>>>>

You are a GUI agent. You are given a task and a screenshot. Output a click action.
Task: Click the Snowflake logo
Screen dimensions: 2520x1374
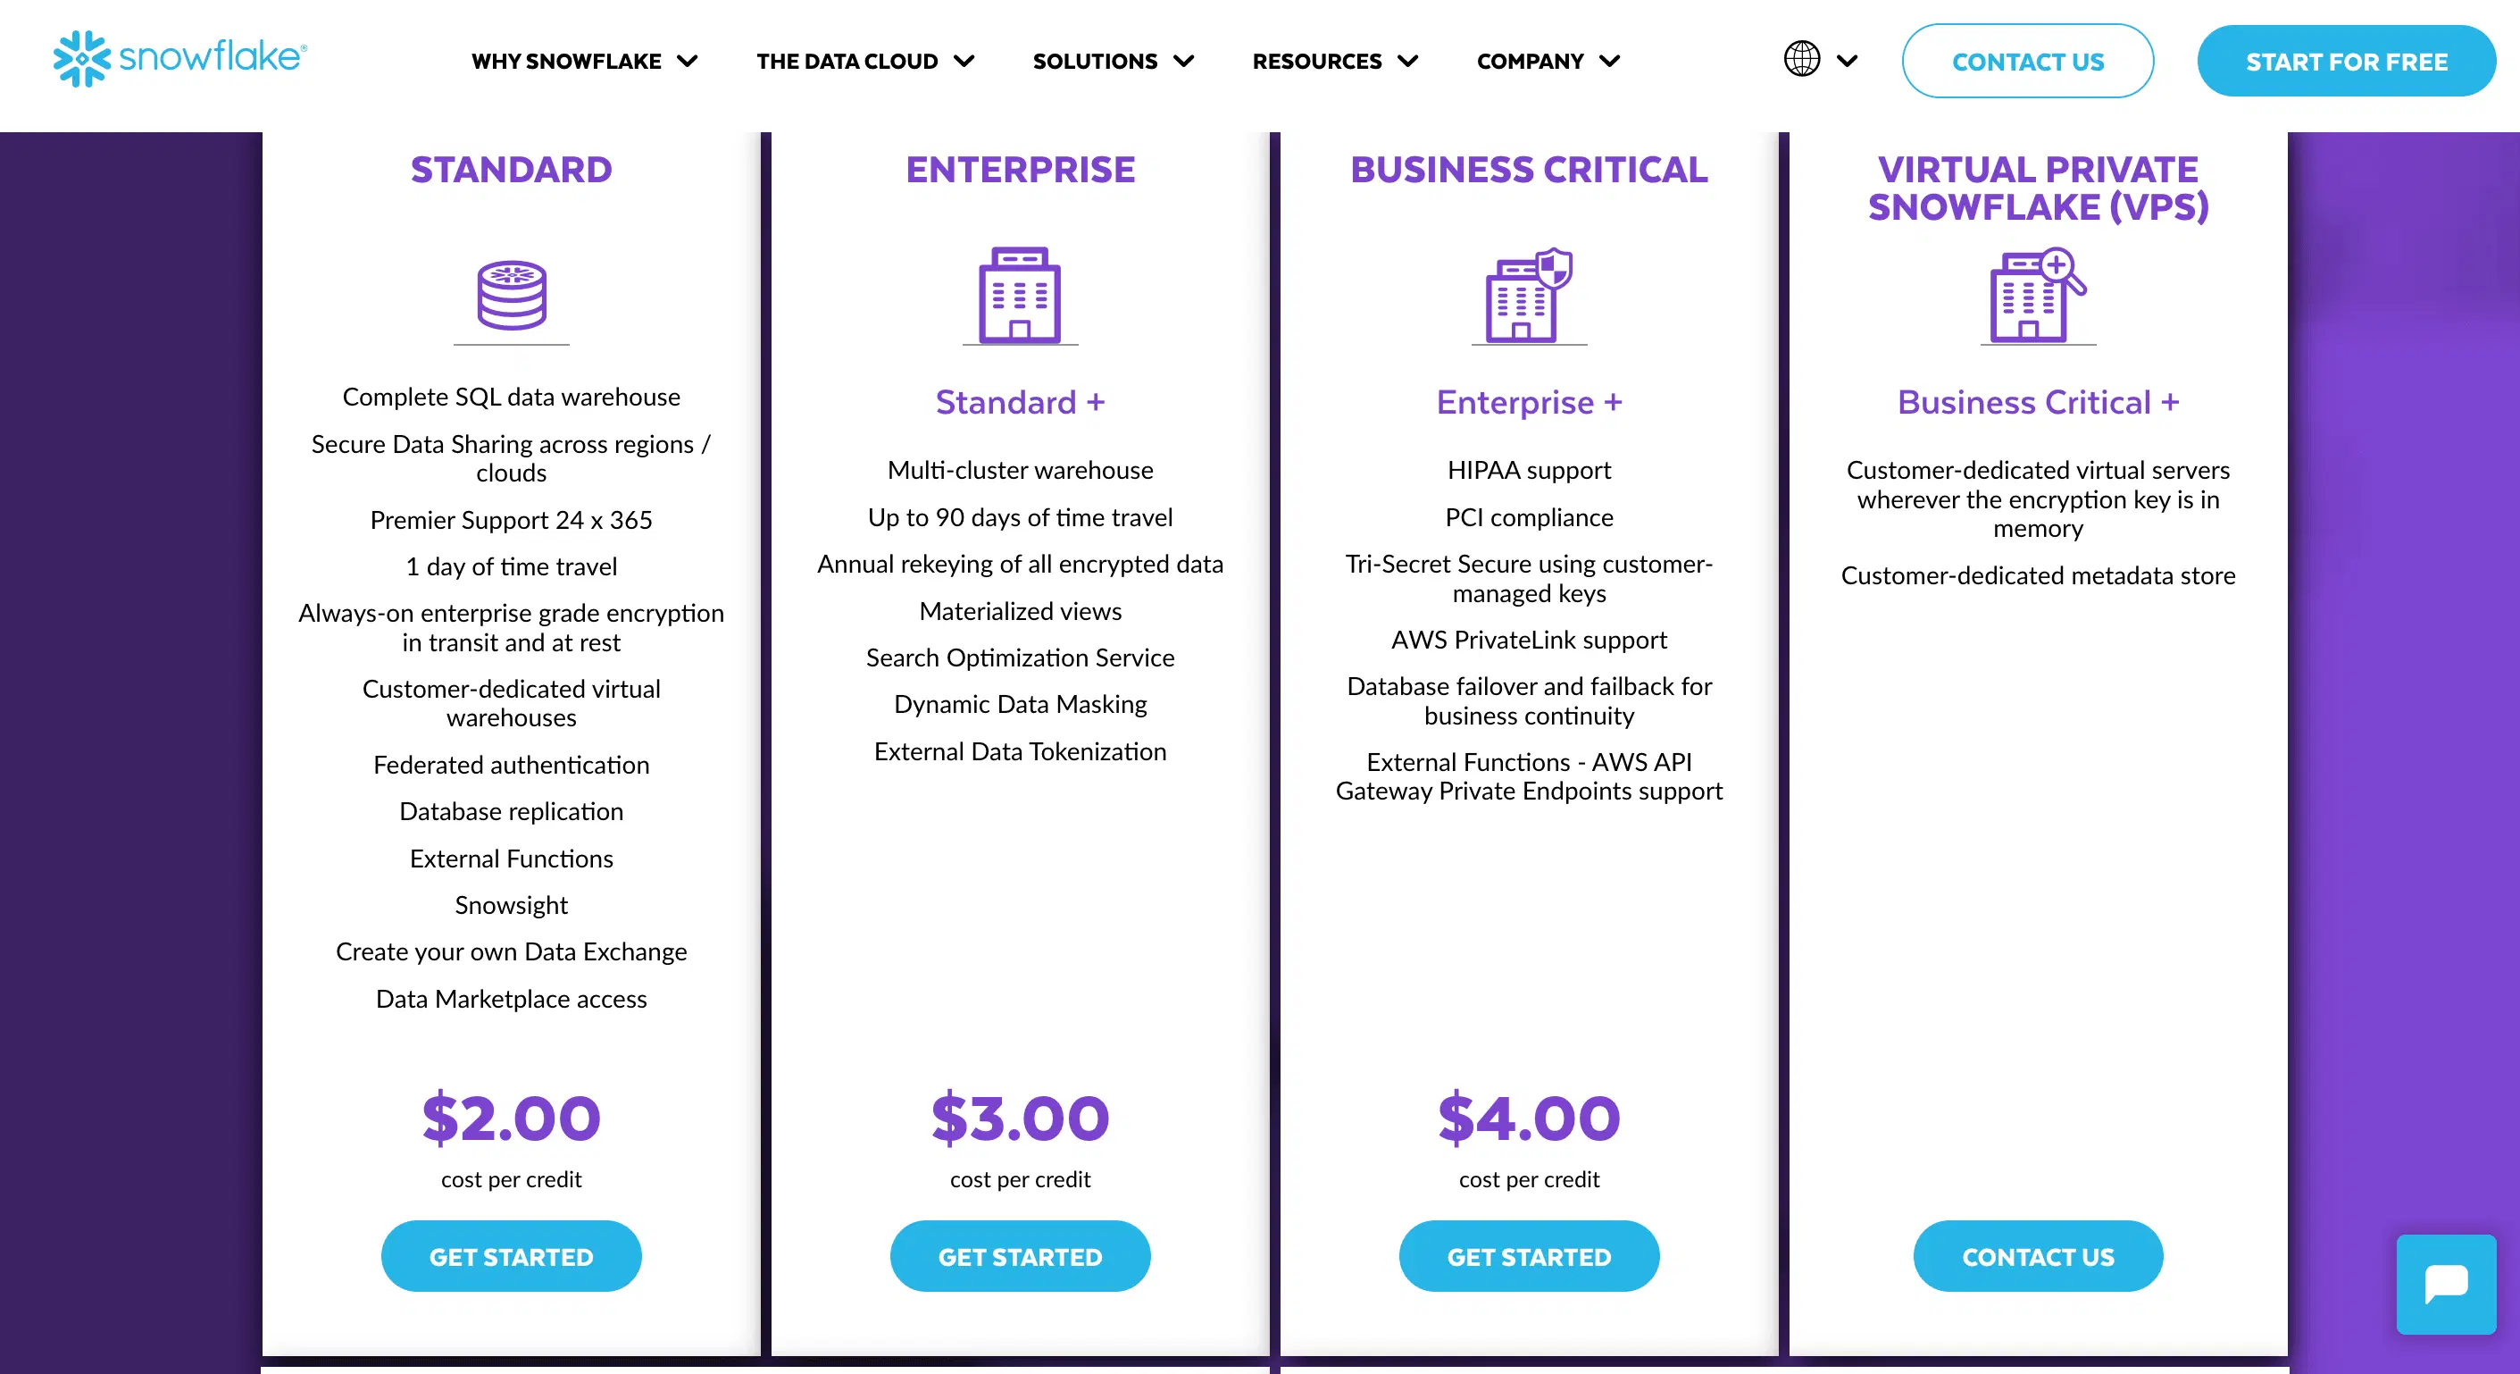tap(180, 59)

<<<<
>>>>

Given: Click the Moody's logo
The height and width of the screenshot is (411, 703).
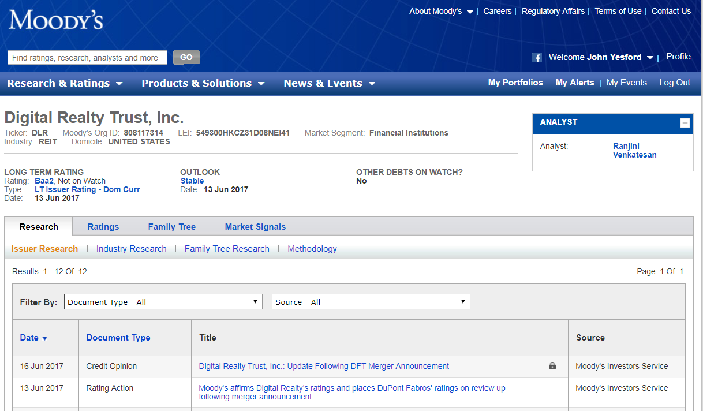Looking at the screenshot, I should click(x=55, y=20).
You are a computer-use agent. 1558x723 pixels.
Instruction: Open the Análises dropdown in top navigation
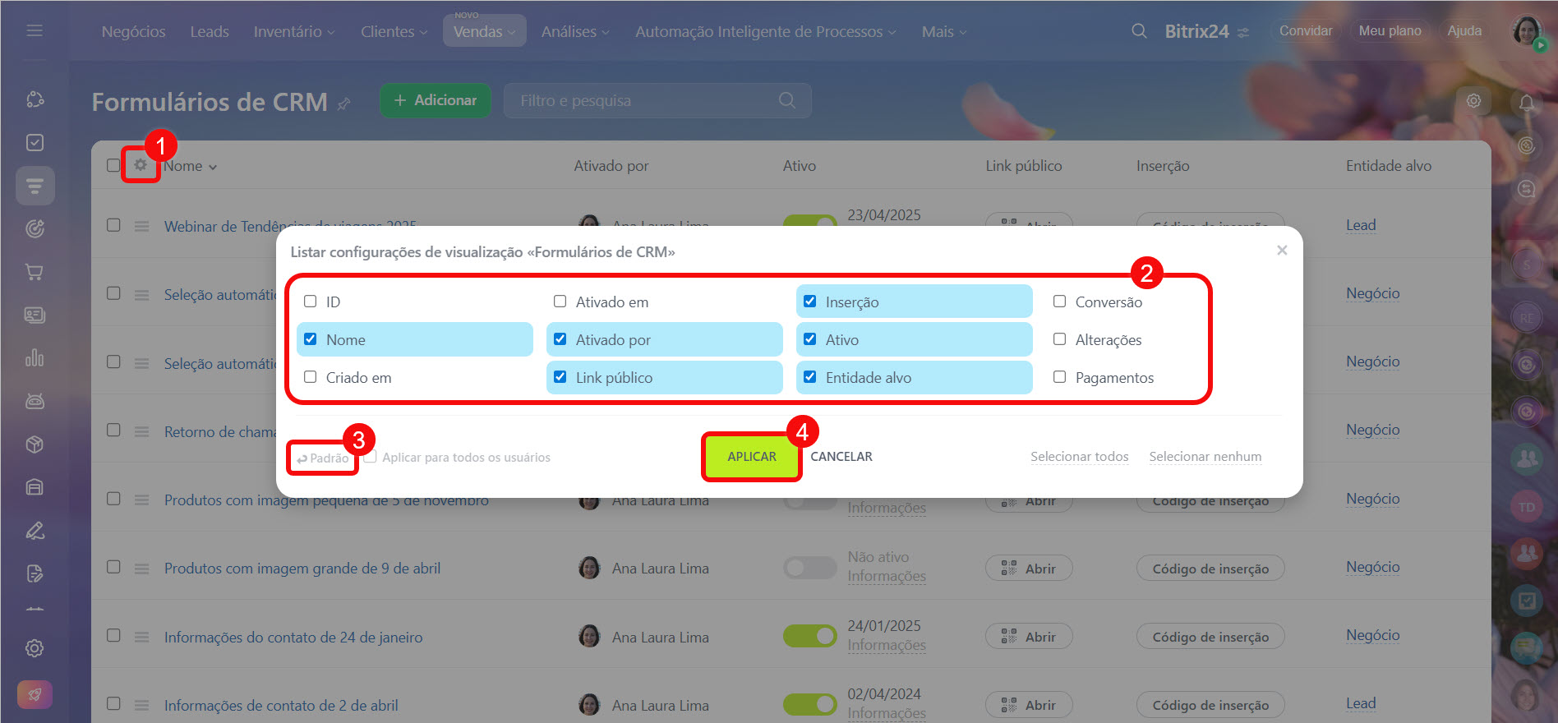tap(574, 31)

<<<<

• _TASK PROMPT_: Using the records above, copy all lines that include the word "logo".

• _TASK ANSWER_:
Task: Click the Snowflake logo
Given: Click the Moody's logo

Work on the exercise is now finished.